Thursday, January 24, 2013

Jail time

How many years do you get for murder these days?


I don't ask this question lightly, if I have one more sleepless night because my ears are bleeding it may be something I might, if really pushed hard enough, but only as a last resort you understand, be forced into contemplating, this will not just be some passing whim you understand, I will weigh all the pro's and con's, like I will be fed three times a day, and according to a friend of ours I will have my own PC, or did he say I would be arrested by a PC, I'm so tired it's difficult to remember. My washing and ironing will be done for me, but best of all I will no longer have bleeding ears.

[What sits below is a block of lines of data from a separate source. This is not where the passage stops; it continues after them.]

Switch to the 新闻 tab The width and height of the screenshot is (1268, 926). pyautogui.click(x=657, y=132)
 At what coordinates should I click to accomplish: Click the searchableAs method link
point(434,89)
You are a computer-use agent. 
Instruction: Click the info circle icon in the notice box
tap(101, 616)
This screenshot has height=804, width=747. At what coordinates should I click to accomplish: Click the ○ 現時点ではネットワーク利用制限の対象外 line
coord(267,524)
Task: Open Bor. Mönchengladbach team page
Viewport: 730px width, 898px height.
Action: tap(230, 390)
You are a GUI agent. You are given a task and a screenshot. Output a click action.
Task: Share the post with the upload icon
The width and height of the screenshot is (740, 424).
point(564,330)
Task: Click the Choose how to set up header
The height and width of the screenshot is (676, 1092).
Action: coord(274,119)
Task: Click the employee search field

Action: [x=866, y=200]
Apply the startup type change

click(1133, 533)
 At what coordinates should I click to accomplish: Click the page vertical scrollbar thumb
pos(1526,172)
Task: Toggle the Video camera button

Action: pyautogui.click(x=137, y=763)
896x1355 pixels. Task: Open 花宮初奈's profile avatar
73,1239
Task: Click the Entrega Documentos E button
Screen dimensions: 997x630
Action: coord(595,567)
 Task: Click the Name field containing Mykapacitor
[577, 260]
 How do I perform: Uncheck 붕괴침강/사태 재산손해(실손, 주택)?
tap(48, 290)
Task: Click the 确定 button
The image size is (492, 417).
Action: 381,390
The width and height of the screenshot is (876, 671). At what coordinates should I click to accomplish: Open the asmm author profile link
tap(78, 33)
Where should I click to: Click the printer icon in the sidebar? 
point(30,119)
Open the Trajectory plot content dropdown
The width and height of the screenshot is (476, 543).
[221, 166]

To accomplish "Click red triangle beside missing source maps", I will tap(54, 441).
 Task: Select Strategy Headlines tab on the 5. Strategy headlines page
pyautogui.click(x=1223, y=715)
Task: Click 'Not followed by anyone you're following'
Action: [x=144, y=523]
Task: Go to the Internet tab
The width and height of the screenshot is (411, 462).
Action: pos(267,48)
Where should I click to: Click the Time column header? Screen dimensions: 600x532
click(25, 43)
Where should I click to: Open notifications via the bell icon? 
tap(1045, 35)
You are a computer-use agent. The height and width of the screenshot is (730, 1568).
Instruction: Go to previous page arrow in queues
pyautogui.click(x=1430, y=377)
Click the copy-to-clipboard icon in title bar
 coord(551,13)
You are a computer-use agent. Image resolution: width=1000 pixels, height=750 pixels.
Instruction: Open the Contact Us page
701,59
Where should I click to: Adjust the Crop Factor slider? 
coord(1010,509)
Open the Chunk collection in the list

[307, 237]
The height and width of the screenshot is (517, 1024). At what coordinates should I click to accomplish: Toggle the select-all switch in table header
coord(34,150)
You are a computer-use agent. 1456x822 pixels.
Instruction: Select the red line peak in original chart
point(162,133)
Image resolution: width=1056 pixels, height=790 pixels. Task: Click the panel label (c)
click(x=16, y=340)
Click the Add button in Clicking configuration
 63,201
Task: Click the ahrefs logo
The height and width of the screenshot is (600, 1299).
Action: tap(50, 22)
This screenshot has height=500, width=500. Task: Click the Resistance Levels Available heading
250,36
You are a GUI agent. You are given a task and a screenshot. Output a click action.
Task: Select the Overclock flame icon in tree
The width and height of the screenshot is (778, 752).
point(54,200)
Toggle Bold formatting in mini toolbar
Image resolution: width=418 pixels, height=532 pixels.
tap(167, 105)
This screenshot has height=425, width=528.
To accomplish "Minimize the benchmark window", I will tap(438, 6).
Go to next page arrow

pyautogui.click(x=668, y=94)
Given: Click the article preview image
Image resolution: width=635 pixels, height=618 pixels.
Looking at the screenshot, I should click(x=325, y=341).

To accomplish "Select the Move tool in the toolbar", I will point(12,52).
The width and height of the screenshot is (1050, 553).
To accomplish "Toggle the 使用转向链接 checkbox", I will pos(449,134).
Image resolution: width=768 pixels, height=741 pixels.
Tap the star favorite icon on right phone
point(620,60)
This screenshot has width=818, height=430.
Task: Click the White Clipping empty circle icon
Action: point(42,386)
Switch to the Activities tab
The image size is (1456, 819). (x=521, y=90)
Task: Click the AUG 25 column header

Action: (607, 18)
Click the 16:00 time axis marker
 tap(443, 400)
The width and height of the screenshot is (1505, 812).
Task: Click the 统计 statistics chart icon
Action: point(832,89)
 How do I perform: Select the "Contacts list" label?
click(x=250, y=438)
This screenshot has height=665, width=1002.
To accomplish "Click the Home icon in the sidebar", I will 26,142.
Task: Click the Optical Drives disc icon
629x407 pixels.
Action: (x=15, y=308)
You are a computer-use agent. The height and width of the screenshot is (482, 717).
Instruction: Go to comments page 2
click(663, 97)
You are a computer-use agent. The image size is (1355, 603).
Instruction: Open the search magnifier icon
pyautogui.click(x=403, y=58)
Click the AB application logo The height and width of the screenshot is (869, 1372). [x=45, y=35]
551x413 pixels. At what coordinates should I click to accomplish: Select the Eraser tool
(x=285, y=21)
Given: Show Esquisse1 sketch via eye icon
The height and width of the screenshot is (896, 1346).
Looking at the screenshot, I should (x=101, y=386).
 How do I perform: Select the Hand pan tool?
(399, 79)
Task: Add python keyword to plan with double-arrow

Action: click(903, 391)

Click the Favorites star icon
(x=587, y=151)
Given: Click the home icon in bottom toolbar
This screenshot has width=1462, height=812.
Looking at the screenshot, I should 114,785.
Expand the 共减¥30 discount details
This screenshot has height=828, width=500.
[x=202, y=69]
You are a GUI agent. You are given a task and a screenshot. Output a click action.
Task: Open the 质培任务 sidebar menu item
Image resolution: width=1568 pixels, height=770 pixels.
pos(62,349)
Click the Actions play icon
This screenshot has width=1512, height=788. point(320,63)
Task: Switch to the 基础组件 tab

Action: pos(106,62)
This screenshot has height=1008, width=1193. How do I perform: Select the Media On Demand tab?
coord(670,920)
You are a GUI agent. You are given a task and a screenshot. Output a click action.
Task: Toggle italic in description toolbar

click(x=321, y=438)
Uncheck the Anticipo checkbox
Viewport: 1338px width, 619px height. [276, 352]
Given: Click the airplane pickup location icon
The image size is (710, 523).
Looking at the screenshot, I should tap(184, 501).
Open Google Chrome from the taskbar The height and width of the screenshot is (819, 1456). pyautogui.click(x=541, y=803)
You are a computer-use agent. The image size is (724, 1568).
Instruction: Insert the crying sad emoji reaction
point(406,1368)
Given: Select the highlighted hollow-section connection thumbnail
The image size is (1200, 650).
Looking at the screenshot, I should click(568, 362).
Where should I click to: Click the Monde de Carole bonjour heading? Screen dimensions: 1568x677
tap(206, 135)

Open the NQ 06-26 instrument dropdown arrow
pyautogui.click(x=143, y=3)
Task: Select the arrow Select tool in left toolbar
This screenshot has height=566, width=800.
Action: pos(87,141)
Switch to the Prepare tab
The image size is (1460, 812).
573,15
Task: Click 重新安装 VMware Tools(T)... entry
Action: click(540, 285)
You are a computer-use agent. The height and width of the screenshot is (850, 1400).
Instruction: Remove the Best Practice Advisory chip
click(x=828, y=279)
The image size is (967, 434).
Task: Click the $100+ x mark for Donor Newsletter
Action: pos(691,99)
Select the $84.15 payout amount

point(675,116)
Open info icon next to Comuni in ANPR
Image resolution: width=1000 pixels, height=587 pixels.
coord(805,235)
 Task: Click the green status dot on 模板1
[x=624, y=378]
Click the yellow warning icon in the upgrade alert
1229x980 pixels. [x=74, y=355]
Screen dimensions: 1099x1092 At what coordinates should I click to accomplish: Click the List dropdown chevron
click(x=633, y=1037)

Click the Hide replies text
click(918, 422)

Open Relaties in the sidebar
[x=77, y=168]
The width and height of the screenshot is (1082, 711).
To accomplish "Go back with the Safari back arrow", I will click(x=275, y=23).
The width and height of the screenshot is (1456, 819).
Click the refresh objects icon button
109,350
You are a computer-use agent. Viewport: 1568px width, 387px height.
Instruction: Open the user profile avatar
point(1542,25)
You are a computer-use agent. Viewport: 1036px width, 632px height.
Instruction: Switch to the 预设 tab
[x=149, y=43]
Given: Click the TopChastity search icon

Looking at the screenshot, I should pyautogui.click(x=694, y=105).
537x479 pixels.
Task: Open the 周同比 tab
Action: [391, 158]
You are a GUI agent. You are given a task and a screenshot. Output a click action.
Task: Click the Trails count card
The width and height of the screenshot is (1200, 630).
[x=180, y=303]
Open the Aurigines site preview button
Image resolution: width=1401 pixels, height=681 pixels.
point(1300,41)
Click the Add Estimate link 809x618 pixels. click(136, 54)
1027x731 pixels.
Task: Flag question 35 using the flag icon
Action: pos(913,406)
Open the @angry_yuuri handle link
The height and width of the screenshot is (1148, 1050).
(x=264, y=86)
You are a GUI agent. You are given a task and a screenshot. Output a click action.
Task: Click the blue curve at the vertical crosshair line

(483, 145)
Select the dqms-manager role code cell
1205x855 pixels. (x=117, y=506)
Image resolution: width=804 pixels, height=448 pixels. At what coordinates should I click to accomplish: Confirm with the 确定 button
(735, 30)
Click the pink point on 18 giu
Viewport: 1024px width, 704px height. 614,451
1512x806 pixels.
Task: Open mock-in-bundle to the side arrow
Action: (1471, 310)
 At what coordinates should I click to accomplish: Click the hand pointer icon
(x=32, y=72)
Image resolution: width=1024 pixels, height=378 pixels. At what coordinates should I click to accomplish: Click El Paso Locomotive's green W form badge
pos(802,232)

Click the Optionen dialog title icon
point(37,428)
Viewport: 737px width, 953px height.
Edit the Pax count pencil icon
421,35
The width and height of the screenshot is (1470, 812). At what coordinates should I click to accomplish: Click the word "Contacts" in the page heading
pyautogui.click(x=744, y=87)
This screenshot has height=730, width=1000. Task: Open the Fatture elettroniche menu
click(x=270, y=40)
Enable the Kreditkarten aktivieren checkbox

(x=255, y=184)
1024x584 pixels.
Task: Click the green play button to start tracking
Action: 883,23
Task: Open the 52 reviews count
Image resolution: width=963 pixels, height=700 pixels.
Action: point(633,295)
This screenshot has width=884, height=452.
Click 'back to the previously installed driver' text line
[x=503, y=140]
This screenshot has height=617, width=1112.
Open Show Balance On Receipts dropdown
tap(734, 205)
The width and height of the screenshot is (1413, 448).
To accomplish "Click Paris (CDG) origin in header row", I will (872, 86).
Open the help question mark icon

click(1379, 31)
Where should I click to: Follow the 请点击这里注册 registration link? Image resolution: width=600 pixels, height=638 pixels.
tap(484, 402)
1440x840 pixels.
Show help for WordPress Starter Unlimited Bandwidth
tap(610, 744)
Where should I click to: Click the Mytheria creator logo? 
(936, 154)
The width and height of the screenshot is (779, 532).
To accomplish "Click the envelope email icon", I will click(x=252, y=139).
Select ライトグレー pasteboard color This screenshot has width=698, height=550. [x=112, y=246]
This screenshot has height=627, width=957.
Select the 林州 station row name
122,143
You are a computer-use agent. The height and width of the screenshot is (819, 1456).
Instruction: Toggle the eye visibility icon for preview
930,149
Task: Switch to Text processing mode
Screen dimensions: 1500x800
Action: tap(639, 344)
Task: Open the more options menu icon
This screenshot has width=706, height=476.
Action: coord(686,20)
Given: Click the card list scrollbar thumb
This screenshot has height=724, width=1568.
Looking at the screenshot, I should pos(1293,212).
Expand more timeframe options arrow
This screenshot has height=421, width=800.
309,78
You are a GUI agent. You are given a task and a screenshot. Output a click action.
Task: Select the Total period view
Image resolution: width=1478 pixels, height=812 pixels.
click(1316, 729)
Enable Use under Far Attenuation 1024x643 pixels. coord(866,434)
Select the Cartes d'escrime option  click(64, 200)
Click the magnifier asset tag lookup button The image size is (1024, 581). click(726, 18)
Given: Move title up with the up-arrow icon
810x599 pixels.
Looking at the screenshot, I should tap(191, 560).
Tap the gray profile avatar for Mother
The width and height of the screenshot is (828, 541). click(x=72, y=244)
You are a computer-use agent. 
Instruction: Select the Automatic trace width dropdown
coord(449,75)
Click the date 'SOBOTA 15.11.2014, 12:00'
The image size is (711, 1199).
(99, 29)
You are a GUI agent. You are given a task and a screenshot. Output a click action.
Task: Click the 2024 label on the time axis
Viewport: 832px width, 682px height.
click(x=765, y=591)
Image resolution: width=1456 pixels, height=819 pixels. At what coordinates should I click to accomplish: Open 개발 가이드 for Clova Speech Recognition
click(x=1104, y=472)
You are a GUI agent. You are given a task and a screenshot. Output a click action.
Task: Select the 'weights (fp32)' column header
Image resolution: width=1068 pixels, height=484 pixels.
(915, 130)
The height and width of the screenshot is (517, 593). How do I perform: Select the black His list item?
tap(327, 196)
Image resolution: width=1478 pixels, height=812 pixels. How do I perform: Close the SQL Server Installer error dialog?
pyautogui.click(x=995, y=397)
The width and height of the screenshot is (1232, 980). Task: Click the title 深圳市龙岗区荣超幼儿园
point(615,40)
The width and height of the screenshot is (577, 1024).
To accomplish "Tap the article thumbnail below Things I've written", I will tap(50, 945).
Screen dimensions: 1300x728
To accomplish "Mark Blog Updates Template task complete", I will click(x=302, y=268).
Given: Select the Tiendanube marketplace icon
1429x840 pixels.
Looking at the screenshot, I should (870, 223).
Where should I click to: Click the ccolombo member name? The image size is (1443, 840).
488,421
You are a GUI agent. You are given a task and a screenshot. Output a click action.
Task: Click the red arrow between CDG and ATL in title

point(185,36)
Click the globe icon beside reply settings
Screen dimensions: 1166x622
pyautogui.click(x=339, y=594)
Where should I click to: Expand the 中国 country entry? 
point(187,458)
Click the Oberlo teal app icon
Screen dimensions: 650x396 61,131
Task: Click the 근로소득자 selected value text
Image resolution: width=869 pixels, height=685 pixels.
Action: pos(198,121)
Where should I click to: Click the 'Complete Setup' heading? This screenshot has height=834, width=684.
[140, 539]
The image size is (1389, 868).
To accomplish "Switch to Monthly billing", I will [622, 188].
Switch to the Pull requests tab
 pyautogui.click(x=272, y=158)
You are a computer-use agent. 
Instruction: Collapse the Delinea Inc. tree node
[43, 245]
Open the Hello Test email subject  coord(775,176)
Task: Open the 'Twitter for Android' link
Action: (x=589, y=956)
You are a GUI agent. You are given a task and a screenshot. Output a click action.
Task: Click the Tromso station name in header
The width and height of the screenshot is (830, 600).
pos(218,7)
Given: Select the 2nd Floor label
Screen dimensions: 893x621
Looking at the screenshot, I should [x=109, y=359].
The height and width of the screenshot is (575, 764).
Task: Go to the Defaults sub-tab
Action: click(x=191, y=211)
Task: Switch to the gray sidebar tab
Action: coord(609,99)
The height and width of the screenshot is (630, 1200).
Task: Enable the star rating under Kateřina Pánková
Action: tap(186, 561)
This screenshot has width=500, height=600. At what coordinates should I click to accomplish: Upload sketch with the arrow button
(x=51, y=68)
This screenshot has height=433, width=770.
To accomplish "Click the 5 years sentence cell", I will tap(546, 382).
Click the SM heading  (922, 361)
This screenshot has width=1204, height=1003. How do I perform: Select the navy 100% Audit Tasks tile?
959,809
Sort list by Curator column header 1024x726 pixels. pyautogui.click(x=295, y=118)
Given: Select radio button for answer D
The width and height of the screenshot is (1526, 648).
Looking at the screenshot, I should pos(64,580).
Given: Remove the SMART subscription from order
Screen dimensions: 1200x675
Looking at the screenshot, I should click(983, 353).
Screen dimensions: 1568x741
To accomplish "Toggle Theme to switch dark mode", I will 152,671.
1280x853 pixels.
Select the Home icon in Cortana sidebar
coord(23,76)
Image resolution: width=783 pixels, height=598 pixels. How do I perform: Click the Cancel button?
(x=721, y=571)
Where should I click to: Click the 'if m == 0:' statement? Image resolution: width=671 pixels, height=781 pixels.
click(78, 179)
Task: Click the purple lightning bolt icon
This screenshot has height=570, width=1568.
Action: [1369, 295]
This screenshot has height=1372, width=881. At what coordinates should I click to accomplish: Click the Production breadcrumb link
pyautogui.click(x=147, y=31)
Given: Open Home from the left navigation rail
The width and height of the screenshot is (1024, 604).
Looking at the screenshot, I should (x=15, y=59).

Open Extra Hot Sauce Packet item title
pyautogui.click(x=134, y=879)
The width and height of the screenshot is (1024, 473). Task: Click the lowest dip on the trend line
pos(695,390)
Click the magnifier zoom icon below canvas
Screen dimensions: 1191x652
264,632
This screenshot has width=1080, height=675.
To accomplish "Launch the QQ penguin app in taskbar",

What I wouldn't give for a peaceful nights sleep.  I actually think I would sell our Vagina for one, or at least rent her out to a trainee Psychiatrist for study purposes. Our kid on the other hand is so laid back I not sure he would make a good study subject, well not unless you managed to get him out of bed and communicating before supper time that is.  The Prince's wouldn't give me much in the way of profit either, the eldest has got flat feet, and the youngest has round shoulders from carrying the eldest, such is my life, so you see the only one of any use is our Vagina, there is so much going on in her world the Psychiatrist may need a psychologist to get the gist of what's wrong with the circular world of a 27 year old that is more rugby shaped than circular, that is the world not the child....

Back to my bleeding ears, My Beloved and his snoring, how comes someone so beautiful can make a sound only a pig in heat would make, why does he stop breathing, then frighten the bejezus out of me half way through the night when he suddenly remembers to inhale, although that said he is quiet when he stops, hmmm something else to consider, I have plenty of pillows, maybe I should stop using them for my ears and start covering his noisy mouth.

When I did eventually get to sleep Whinny the witch and Henry the Heafer started whining through the walls, I swear to god they must have been standing on stools and squawking down the air con unit because I was convinced I was sharing a bed with them they were that noisy, and there was plenty of room as My Beloved had left for work. That said just because I have a big bed does not mean I want to share it with the bloody neighbours, revenge is a wonderful thing when tasted with your coffee, MTV full blast and the washing machine on full spin, if that doesn't make their eyes water and quieten them down I don't know what will.

My Beloved on the other hand is a work in progress!!!